Location
- 331 Main Street Yorktown, Texas 78164 United States
- Coordinates: 28°58′46″N 97°30′32″W﻿ / ﻿28.979518°N 97.508904°W

Information
- School type: Public, high school
- School district: Yorktown Independent School District
- Teaching staff: 18.18 (FTE) (2018–19)
- Grades: 9-12
- Enrollment: 156 (2018–19)
- Student to teacher ratio: 8.58:1 (2018–19)
- Colors: Black & Gold
- Athletics conference: UIL Class AA
- Mascot: Wildcats/Kittykats
- Website: www.yisd.org/1/home

= Yorktown High School (Texas) =

Yorktown High School is a public high school located in Yorktown, Texas (U.S.) and classified as a 2A school by the UIL. It is part of the Yorktown Independent School District located in southwestern DeWitt County.
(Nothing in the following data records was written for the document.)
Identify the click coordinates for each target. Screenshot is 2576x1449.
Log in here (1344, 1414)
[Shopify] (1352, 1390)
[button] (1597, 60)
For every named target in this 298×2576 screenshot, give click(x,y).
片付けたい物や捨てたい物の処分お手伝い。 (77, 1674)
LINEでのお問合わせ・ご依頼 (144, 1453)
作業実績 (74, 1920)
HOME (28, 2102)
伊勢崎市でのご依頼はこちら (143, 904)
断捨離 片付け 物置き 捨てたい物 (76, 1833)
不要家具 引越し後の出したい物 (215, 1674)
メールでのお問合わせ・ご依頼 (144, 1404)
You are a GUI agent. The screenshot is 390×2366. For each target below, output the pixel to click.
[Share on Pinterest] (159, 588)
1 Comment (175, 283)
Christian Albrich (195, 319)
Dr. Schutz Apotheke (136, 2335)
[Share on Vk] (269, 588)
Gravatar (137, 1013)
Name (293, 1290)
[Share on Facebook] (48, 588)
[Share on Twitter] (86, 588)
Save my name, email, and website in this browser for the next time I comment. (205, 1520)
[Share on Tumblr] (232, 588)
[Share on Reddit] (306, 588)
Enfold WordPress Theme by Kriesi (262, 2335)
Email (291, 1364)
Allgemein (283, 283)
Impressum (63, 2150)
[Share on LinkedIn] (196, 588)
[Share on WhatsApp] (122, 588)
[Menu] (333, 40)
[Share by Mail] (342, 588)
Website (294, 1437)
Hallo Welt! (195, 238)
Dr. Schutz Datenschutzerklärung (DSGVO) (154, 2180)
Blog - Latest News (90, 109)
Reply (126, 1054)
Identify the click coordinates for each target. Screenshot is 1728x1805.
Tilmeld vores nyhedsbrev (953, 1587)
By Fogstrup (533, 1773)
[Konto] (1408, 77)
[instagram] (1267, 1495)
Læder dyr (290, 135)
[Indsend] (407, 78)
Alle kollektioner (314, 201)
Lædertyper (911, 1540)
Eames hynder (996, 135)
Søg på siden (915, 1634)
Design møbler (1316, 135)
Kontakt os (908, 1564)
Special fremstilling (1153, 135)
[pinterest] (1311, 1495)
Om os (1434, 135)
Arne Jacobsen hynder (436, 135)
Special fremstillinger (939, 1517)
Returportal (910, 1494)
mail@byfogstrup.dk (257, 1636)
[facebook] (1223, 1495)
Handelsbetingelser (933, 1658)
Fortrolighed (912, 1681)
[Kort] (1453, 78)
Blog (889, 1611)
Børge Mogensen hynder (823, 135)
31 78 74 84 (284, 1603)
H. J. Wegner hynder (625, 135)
In 2015, the school was rated "Met Standard" by the Texas Education Agency.

==Athletics==
The Yorktown Wildcats compete in the following sports -

- Baseball
- Basketball
- Cross Country
- Football
- Golf
- Powerlifting
- Softball
- Tennis
- Track and Field
- Volleyball

===State Titles===
- One Act Play -
  - 1995(2A)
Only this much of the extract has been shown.